[Problem to solve] Rewrite the material from the line with "You are a computer-use" through the end, changing "German" to "French" and keeping everything else the same. Leave the pictures out of your answer.

[Given records]

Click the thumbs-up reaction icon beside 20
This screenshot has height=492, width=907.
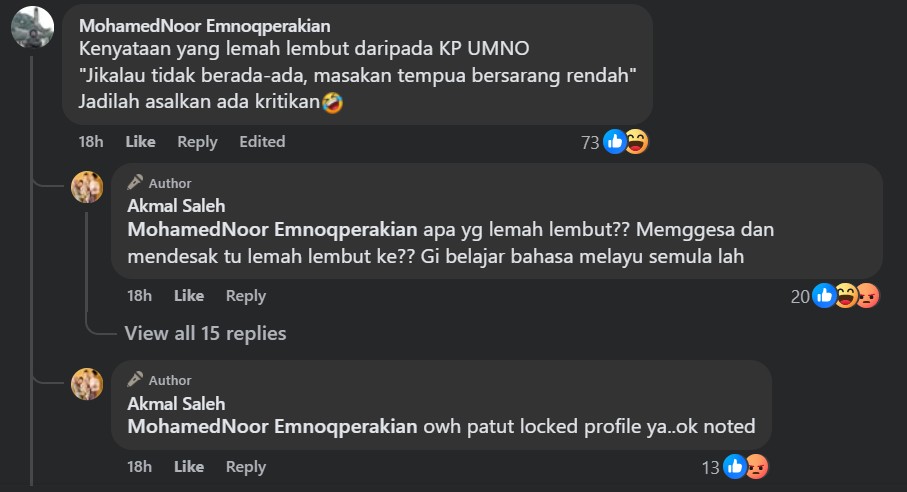tap(824, 296)
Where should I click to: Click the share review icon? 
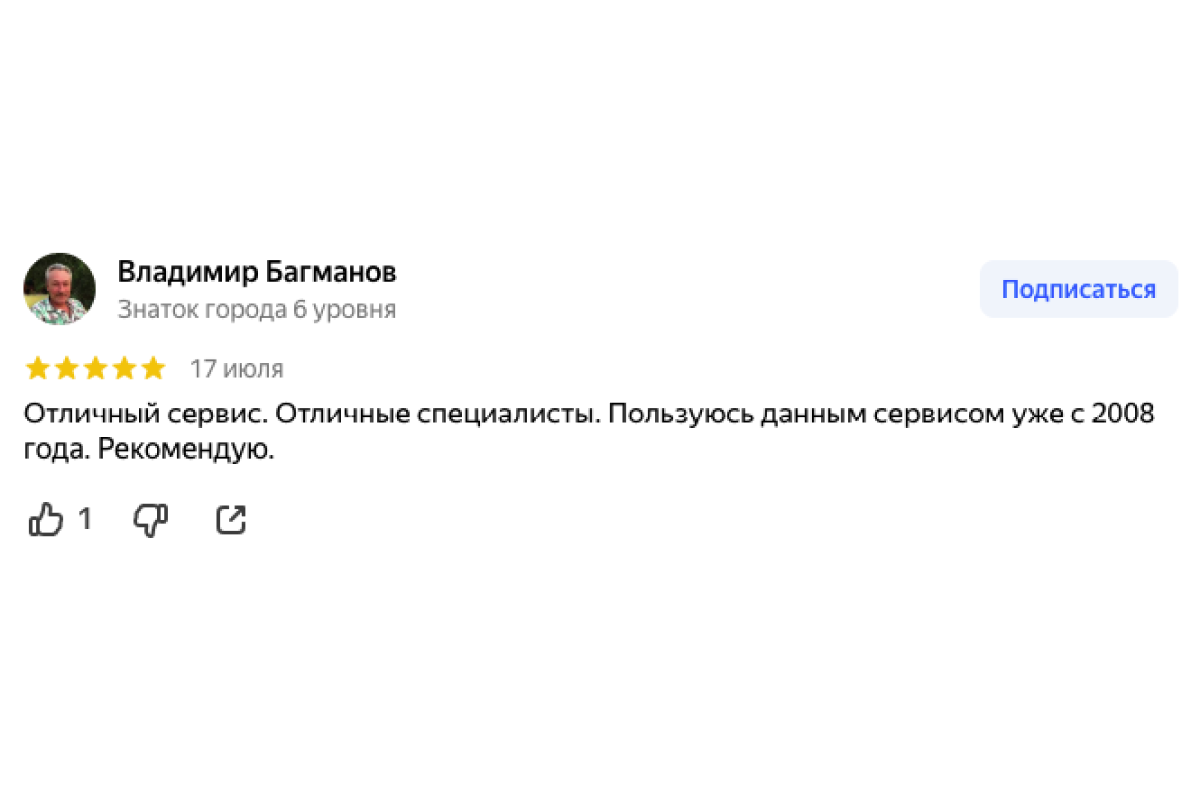point(231,520)
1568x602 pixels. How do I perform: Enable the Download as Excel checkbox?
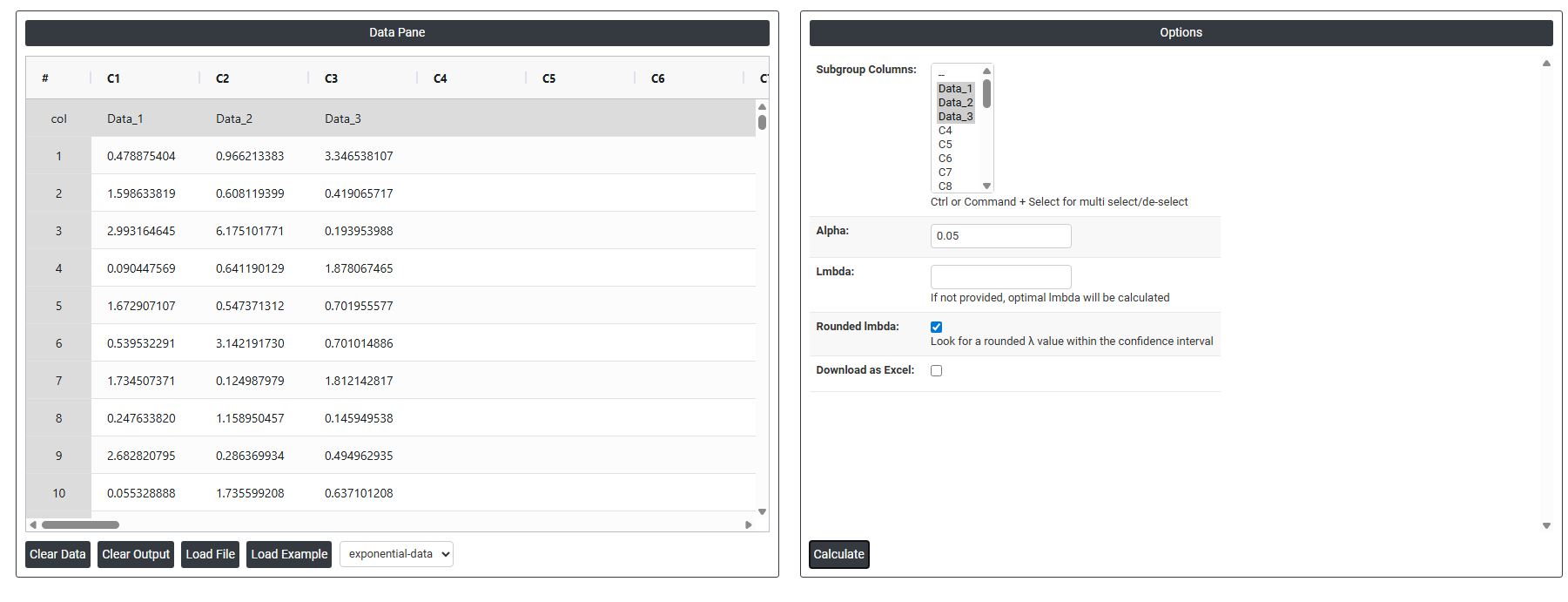coord(936,371)
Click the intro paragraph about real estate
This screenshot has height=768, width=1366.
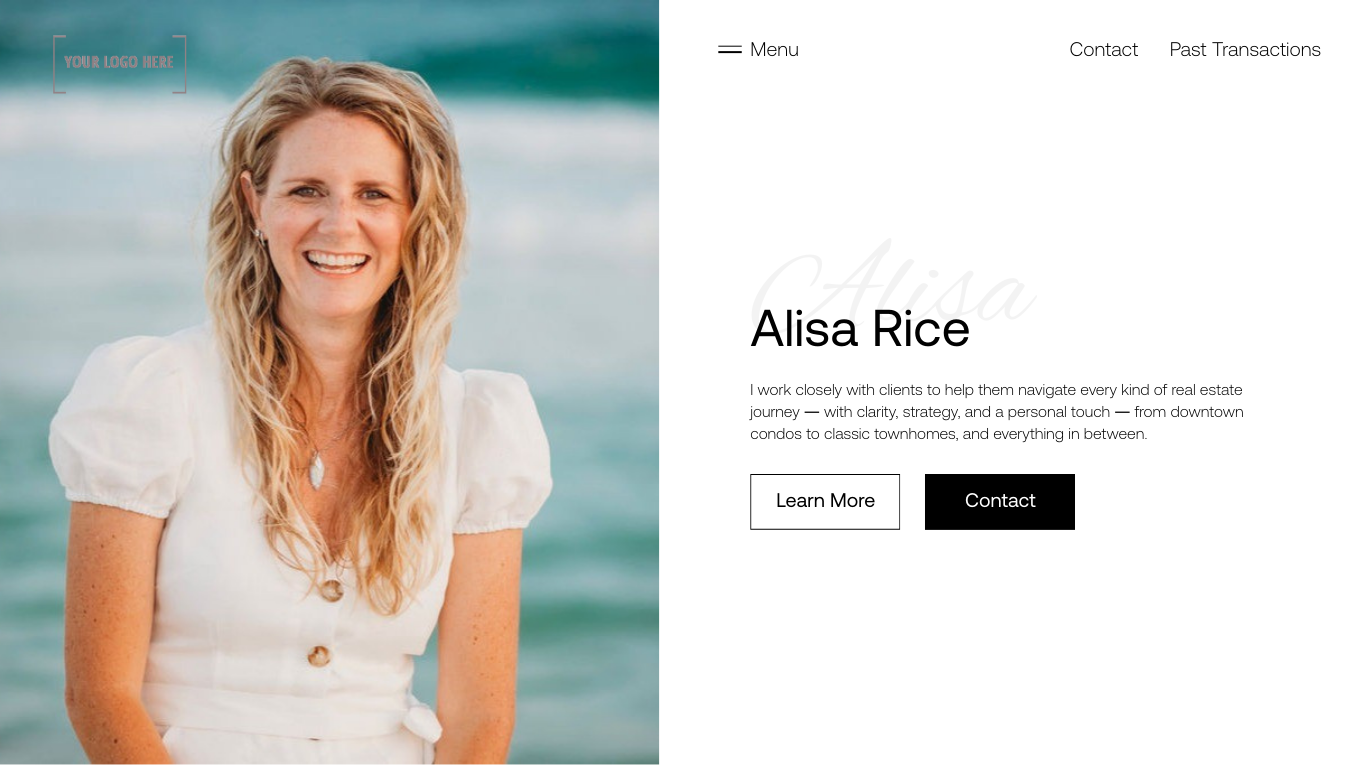tap(997, 411)
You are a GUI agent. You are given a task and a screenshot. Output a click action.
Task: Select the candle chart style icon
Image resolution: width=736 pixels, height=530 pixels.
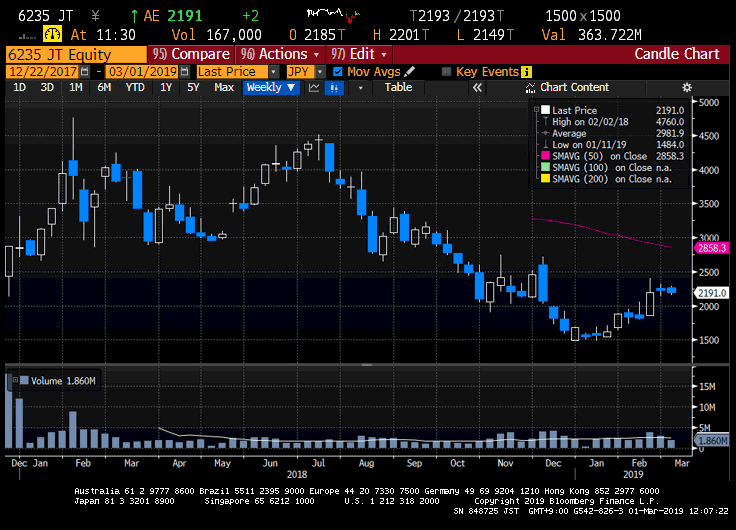[x=334, y=88]
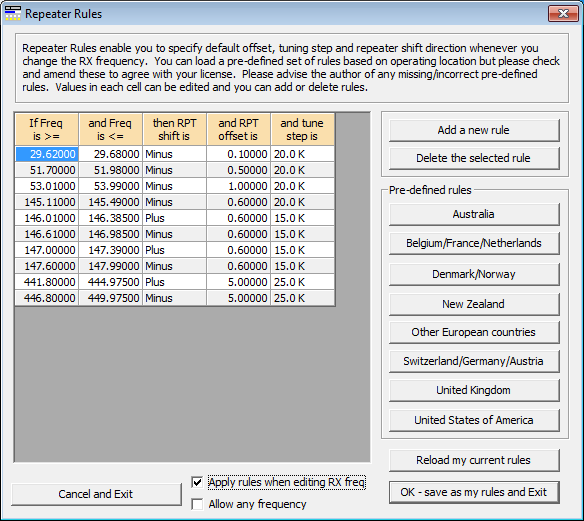Select the Plus shift cell for 146.01000
The width and height of the screenshot is (584, 521).
(175, 218)
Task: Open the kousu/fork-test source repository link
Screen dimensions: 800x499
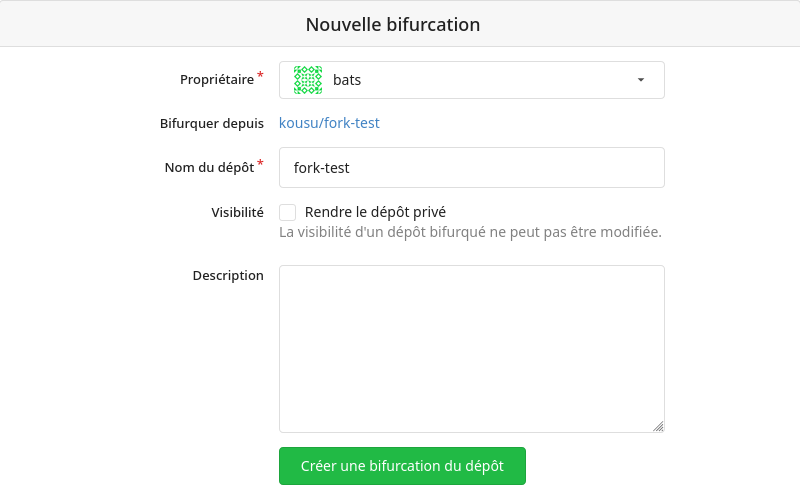Action: coord(329,123)
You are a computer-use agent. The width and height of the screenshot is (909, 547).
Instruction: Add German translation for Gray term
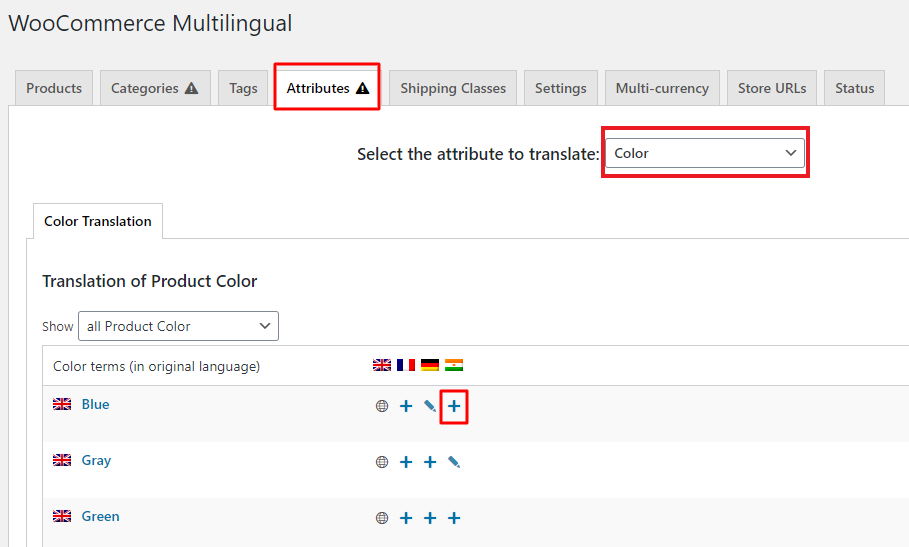(x=430, y=462)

[Solution to this problem]
You are a computer-use agent. The width and height of the screenshot is (909, 547).
Instruction: Add French translation for Gray term
(x=430, y=462)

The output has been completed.